Polesan media ini cukup berhasil untuk wilayah diluaran DKI Jakarta, sehingga jika disurvei mungkin tak salah dikatakan bahwa elektabilitas Jokowi masih terbilang tinggi walau bukan kenyataan kinerja tapi lebih kepada polesan media. Kondisi inilah yang kemudian memaksa Mega Wati mengeluarkan putusan pencapresan Jokowi untuk menghadang badai dan kepanikan yang sedang melanda PDI-Perjuangan saat ini.
Jika kita analisa lebih jauh kondisi pencapresan Jokowi ini, maka bisa jadi setelah pemilu 2014 denganberbagai kondisi Jokowi bisa didepak kembali dari bursa Capres PDI-P, mengapa demikian?
Karena semua tergantung pada hasil pemilu di bulan april ini. Jika pengangkatan Jokowi sebagai Capres berhasil mendongkrak suara PDI-P sebagai partai terkorup maka kemungkinan besar PDI-P akan menduduki kursi-kursi yang ada di DPRD Kota atau Kabupaten, DPRD Provinsi dan DPR RI karena keberhasilan media dalam mempoles seorang Jokowi. Maka ini akan menjadi isu yang hangat di dalam tubuh PDI-P, karena pada kondisi seperti itu seorang Mega Wati lebih pantas untuk nyapres dari pada seorang Jokowi, apalagi masih banyak beban Jakarta yang masih harus dibenahi. Dan akhirnya Jokowi-pun terdepak.
Belum lagi, pencpresan Jokowi oleh PDI-P ini menimbulkan polemik di dalam tubuh partai. Guruh mengatakan bahwa Jokowi belum saatnya nyapres, dan lagi Koordinator Promeg Jawa Timur mengatakan akan Golput atas keputusan pencapresan ini. Karena dinilai Jokowi bukanlah seorang pemimpin yang visioner yang bisa membawa Indonesia menjadi lebih baik.
Lalu bagaimana jika pencapresan Jokowi tak memberikan hasil yang signifikan. Ya, kena depak juga. Tapi bagaimana mungkin seorang Jokowi tak hasilkan suara yang signifikan?
Beberapa pilkada telah kita lalui dan hasilnya?
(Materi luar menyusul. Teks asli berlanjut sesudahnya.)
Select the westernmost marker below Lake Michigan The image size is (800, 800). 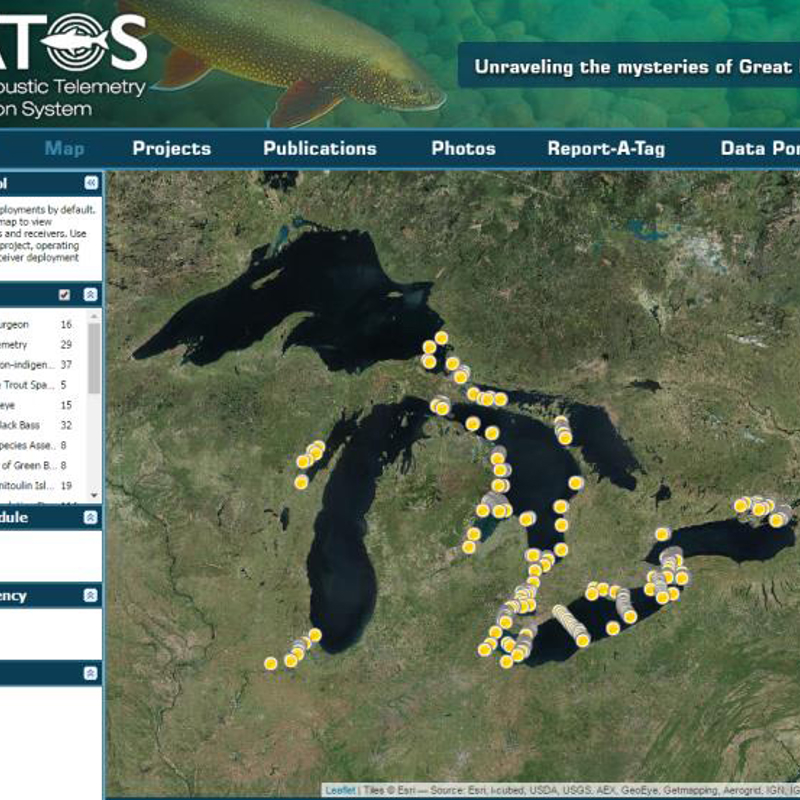[x=271, y=663]
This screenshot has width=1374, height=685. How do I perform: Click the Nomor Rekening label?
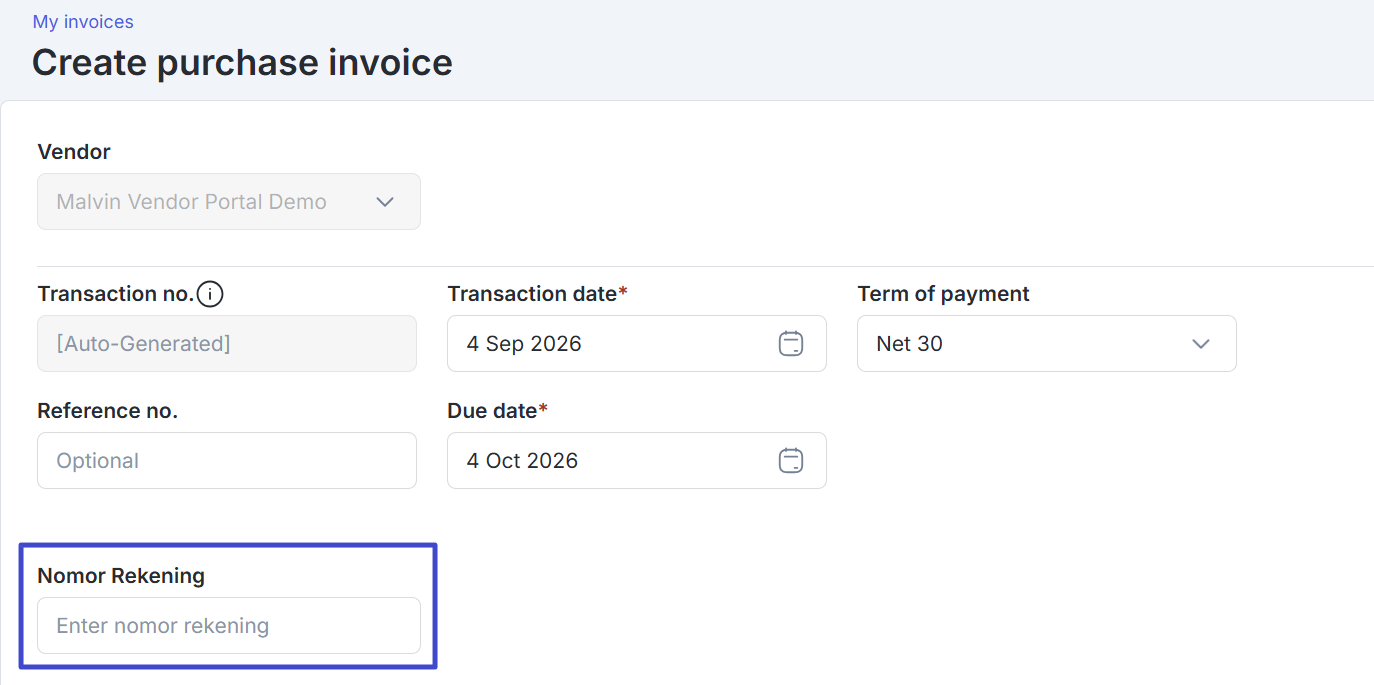[x=121, y=576]
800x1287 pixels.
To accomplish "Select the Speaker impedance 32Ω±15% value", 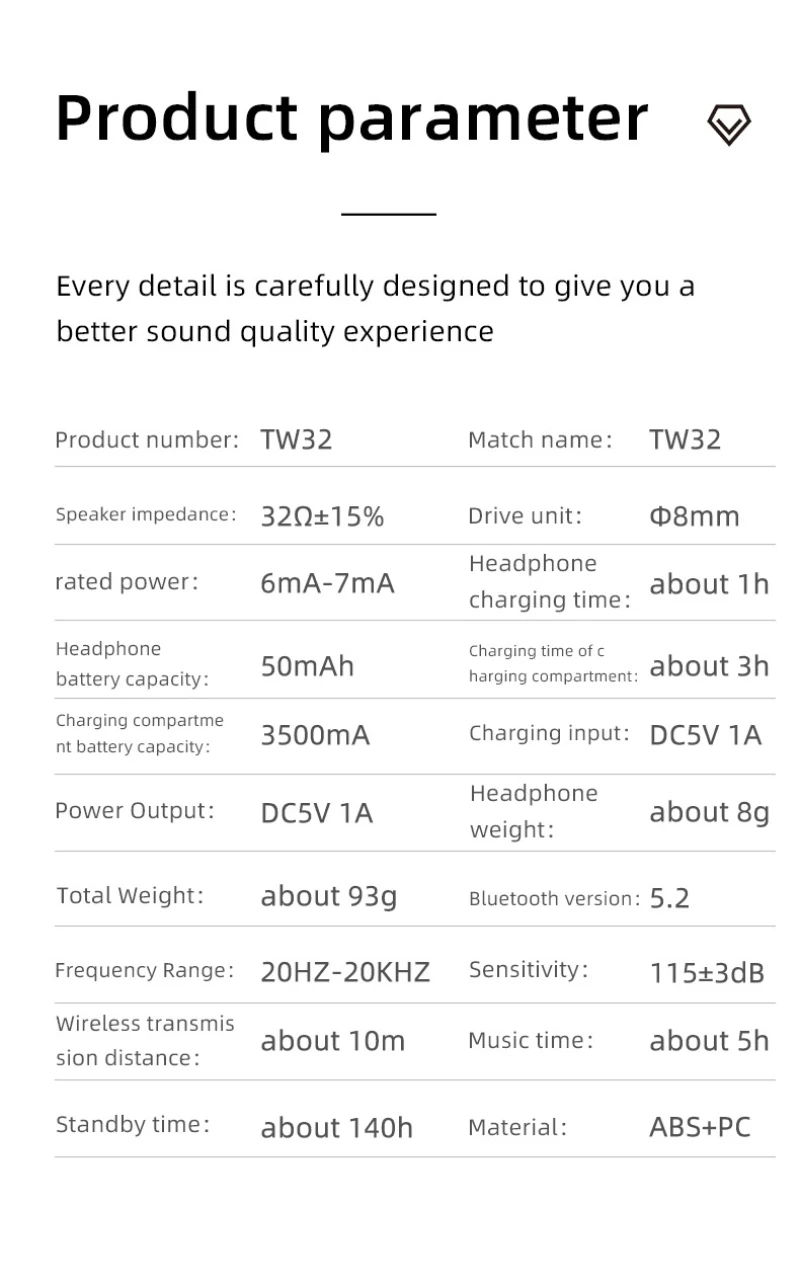I will 322,517.
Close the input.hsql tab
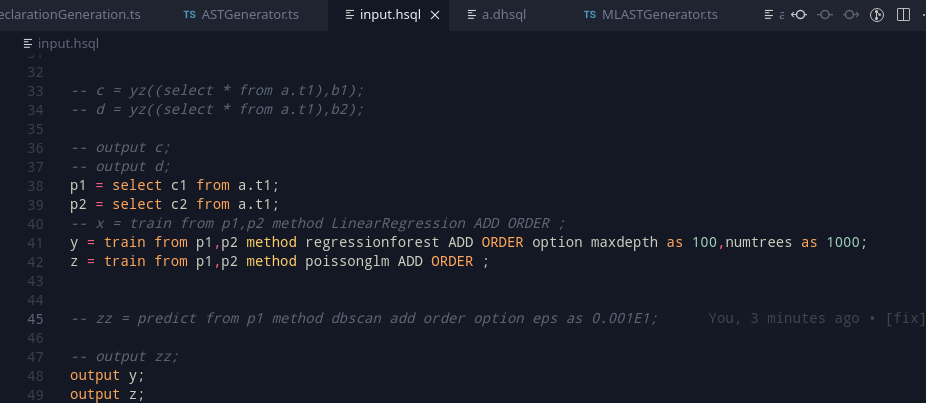Image resolution: width=926 pixels, height=403 pixels. coord(435,15)
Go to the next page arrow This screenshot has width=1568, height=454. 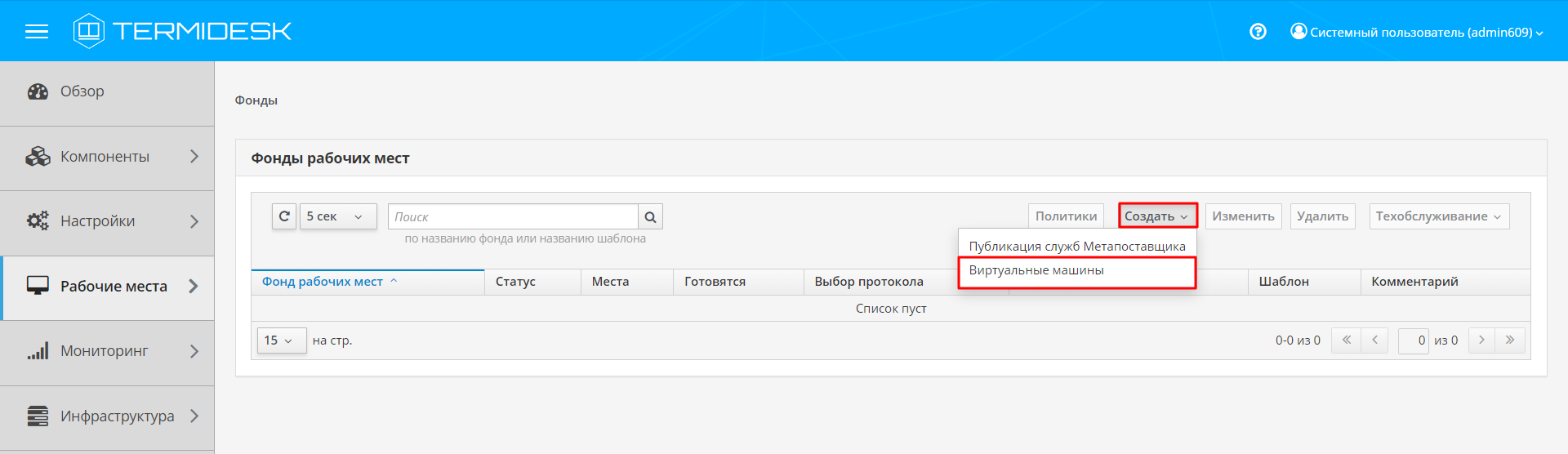1481,340
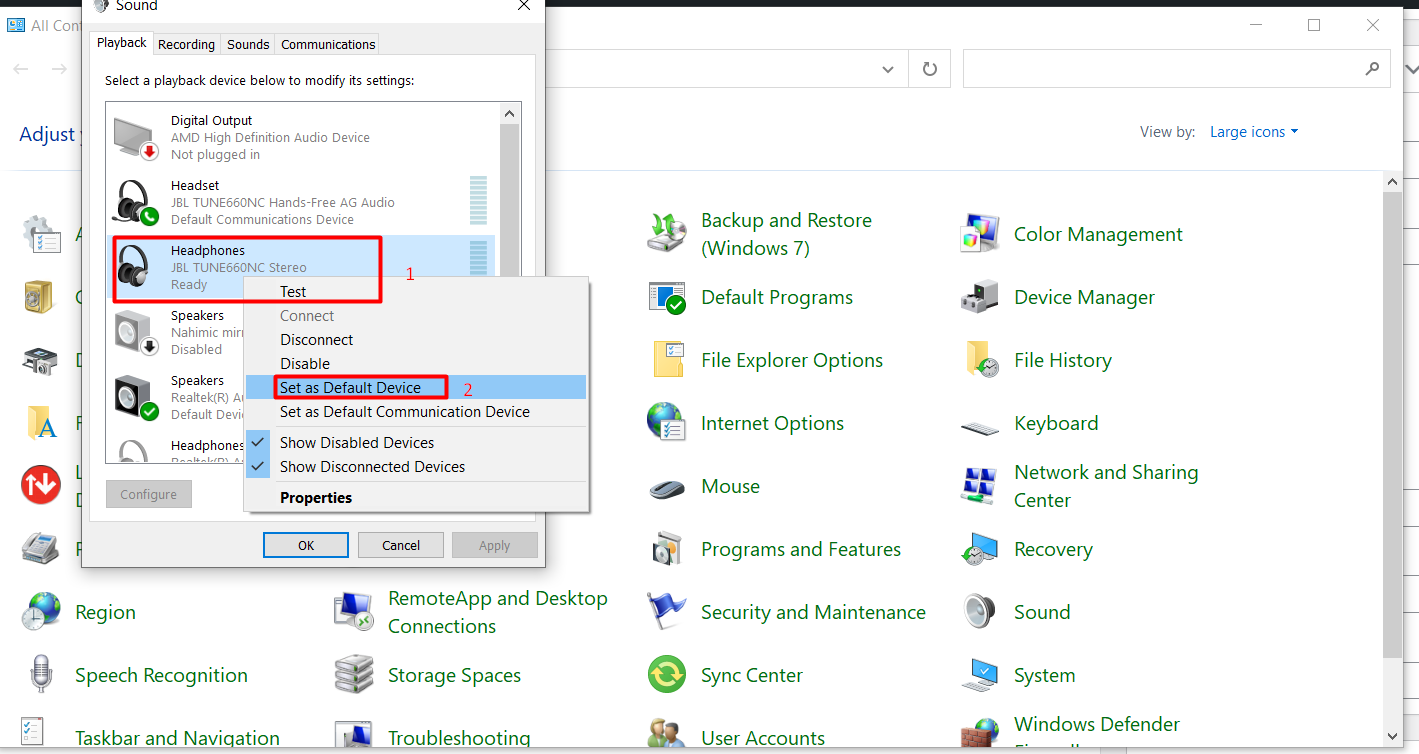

Kehadiran Jokowi dibeberapa pilkada justru memang tak signifikan. Kita lihat pemilihan Gubenur Jawa Barat dan Sumatera Utara, justru dimenangkan oleh kader-kader PKS. Lalu dimana keuntungan menghadirkan seorang Jokowi? Sepertinya ini perlu dilakukan survey ulang.
Jadi, pencapresan Jokowi saat ini oleh PDI-Perjuangan bisa dikatakan sebagai politik busuk ditengah badai dan kepanikan hebat yang sedang dihadapi sebagai partai terkorup di Indonesia. Ada baiknya para fans Jokowi mengawal hal ini jika tak ingin nantinya ternyata PDI-P yang partai terkorup hanya memanfaatkan nama bersih dan keren seorang Jokowi.
Untuk masyarakat luar Jakarta yang ada di Indonesia, agar lebih melek dengan teknologi. Jadi agar memahami bagaimanakah kepemimpinan Jokowi sebenarnya di Solo dan DKI Jakarta selama ini. Emang sih, Jokowi belum ada satu tahun memimpin Jakarta, nah belum bukti kok udah nyapres lagi? Jadi kita lihat dulu 5 tahun ke depan, sukseskan seorang Jokowi membenahi Jakarta? Sementara kasus pengadaan bus way bekas telah berada di depan mata.